OK, let me show you...

Let's take an example of a 100V system. Let's say we would like to have 20 kW available for quick acceleration to higher speeds. This means 20 kW / 100 V = 200 A.

Now, let's make a long range vehicle with a 20 kWh battery (about 100 km / 60 mi of range), so we'll use some random Chinese prismatic LiFePO4, 200 Ah cells. For our acceleration current of 200A, it will be only 1C when we have 200 Ah cells. Practically all cell brands will be very fine with just 1C.

Now, let's make a small-range vehicle with a 4 kWh battery (about 20 km / 12 mi of range). So we will have 40 Ah cells. If we STILL want to have the same acceleration current of 200 Ah, we will pull out 5C from the cells (40 * 5 = 200). For most cheaper Chinese prismatics, this apparently is near the absolute maximum peak and causes a heavy voltage sag and is possible only at high State-of-Charge and at high enough temperature.
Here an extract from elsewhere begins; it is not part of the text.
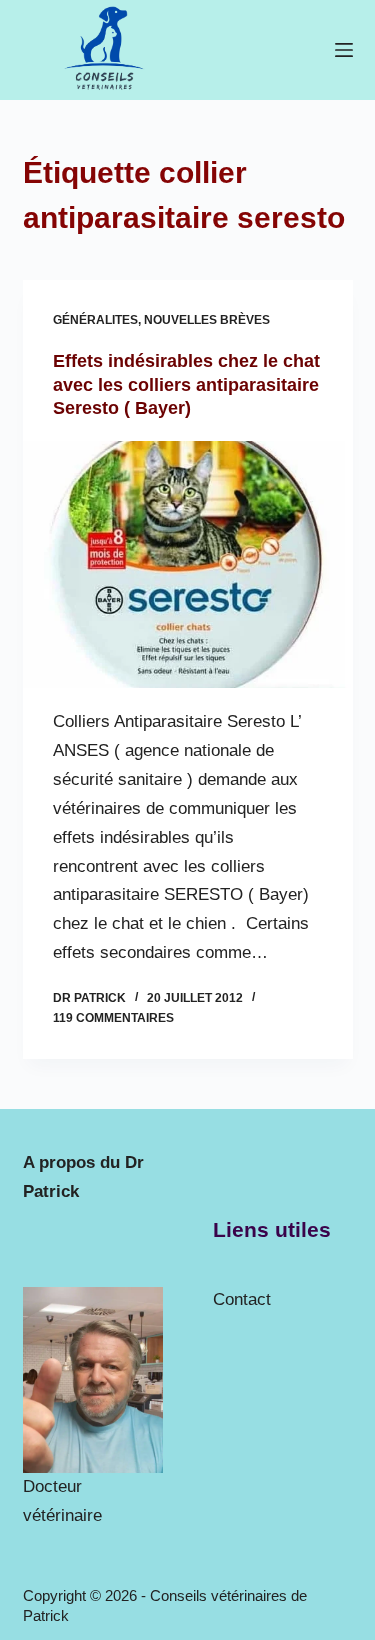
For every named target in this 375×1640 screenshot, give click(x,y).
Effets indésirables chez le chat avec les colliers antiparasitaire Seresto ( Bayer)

So, we will use A123's, two 20Ah pouches in parallel; for them, 5C should be no problem.

But they are more expensive per Wh.

So, this example shows that when you up your range, it happens quite naturally that you will have high current output because of the sheer capacity of the pack; your C ratings will be low.

Of course, if you have money, you can afford high-C cells even for low-C usage and it will pay of as an extreme efficiency and low voltage sag, but the difference is not big.

RC toys are a prime example of where high C is needed; they have a very limited range. But real cars are easier, because usually we need the range anyway and will get high _current_ rating even with low _C rating_.

Furthermore, it can be shown that voltage is not part of the equation. It reduces to a simple equation; higher range (in km or mi) linearly reduces C rating, given the otherwise same conditions. (Naturally, a heavier battery pack increases the current somewhat and offsets the result a bit. If the car is otherwise very lightweight, this may be important to take into account.)

The same goes for charging, too. For example, take the Tesla's new supercharger. They charge at whopping 90 kW and say it will replenish 180 miles in just 30 minutes. Still, if you calculate it, it is just about 1C for the 85 kWh battery pack -- 1C is not always even considered quick charging. But due to their _really huge_ battery pack, they can afford relatively low-C charging and still call it supercharging. If their pack were to be half of that, they would need really go to 2C which could be very detrimental to the cell life in the long run, or require more expensive special cells which would still not give any extra range.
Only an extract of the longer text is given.